What happens soon in Congress will have a tremendous impact on my future - a future that I have worked just as hard to build as any American has. I had to put myself through college while working full-time and earn every penny I've ever made through hard work, and the sum of my life's savings is invested in my home in Edna Bay, the same home I hope to live in to my last day.

If Sealaska is allowed to take ownership of the land they desire on Kosciusko Island, our lives here in Edna Bay will change in many negative ways. We are a very remote community and depend on subsistence hunting and gathering as much or more than any community in Alaska. We require an ample population of game animals for food, and with a huge amount of their habitat potentially becoming unlivable for them if this deal goes through, it is uncertain if we will have sufficient game to survive on.

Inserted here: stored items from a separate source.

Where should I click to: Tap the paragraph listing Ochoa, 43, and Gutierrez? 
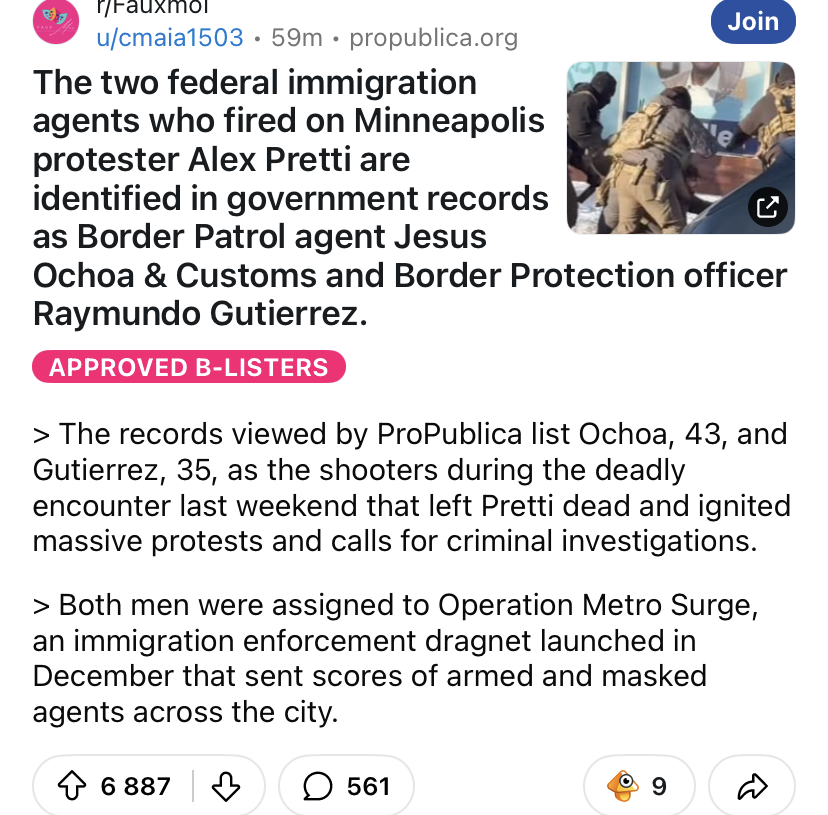410,487
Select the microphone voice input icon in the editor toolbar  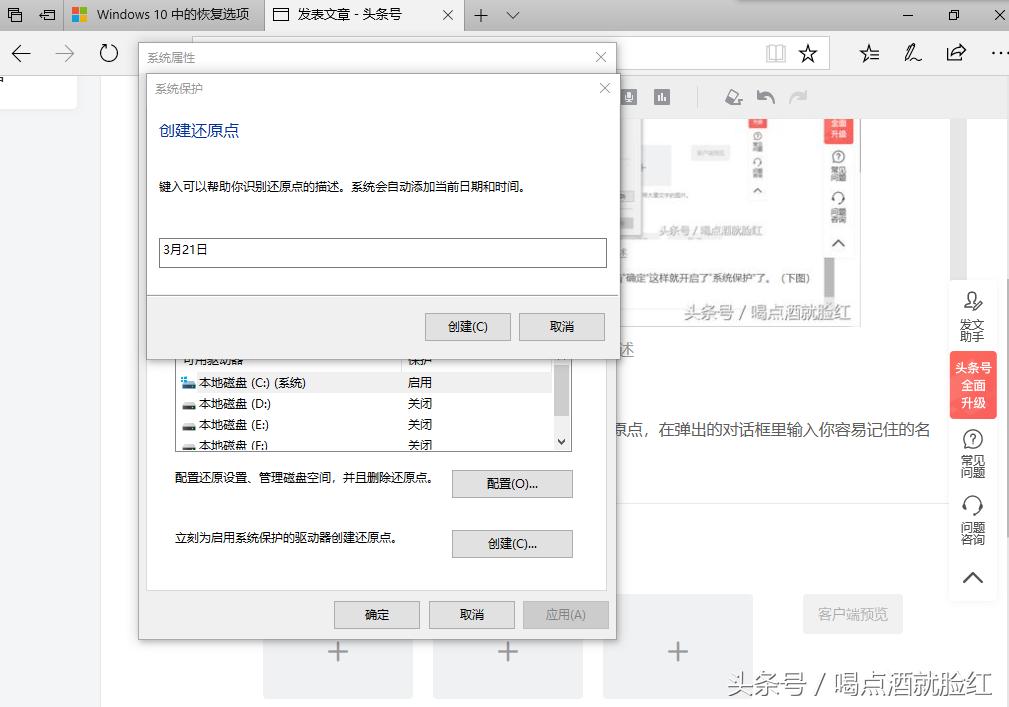tap(628, 96)
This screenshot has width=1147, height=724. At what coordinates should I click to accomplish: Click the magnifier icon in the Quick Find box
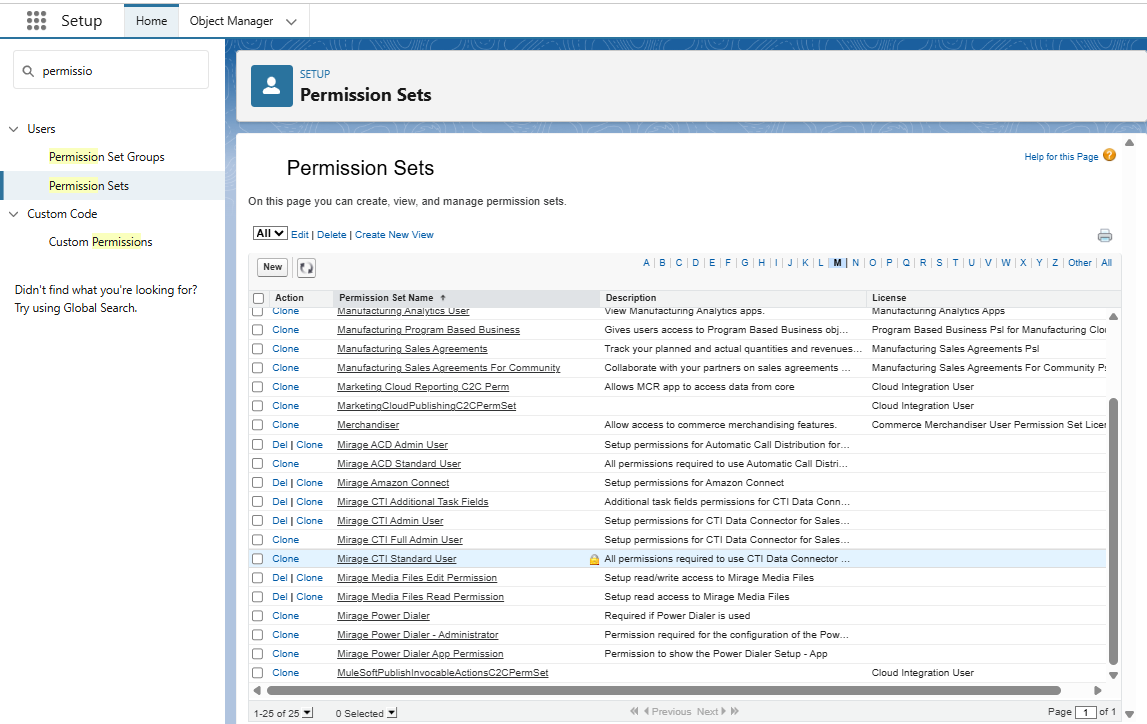[x=27, y=69]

Our island is unique in all of Alaska in that it the only one that consists entirely of a karst topography. A large portion of the largest as-of-yet unmapped cave system in North America lies beneath the lands that Sealaksa wishes to own on Kosciusko Island. Studies have shown that the underground aquifer, the same one that supplies the drinking water for the residents of Edna Bay, flows via tremendously long and winding limestone caves through an unmapped system.

Contaminants from large-scale logging or other development activities in the disputed area could easily contaminate the drinking water supply of Edna Bay. It would be irresponsible to allow any development until thorough scientific studies of the Kosciusko Island aquifer had been conducted and development disallowed in all sensitive areas.

The state created the modern community of Edna Bay by laying out the boundaries of our lots and our town in a far-flung island wilderness for the purpose of attracting hard- working Americans to live in a community that would by necessity require the natural resources of the surrounding national forest for their survival.

To take those lands away from the stewardship of the American people, and especially the people of Edna Bay, to give it to a corporation that has no intention of improving the lives of Edna Bay residents - and seems to care not that we could be very adversely affected, would be to say that the profits of Sealaska are more important than the lives of the people of Edna Bay.

There must be another way to both give Sealaska the compensation it is owed, and leave the Tongass National Forest on Kosciusko Island forever untouched by private development.

I humbly request that Sen. Lisa Murkowski withdraw her support of S. 881 and immediately go to work on a different bill that would compensate Sealaska in some way other than the current one which would put the residents of Edna Bay and other small Southeast communities through extreme hardship during already difficult economic times.

• Roger L. DiPaolo Jr. is a resident of Edna Bay.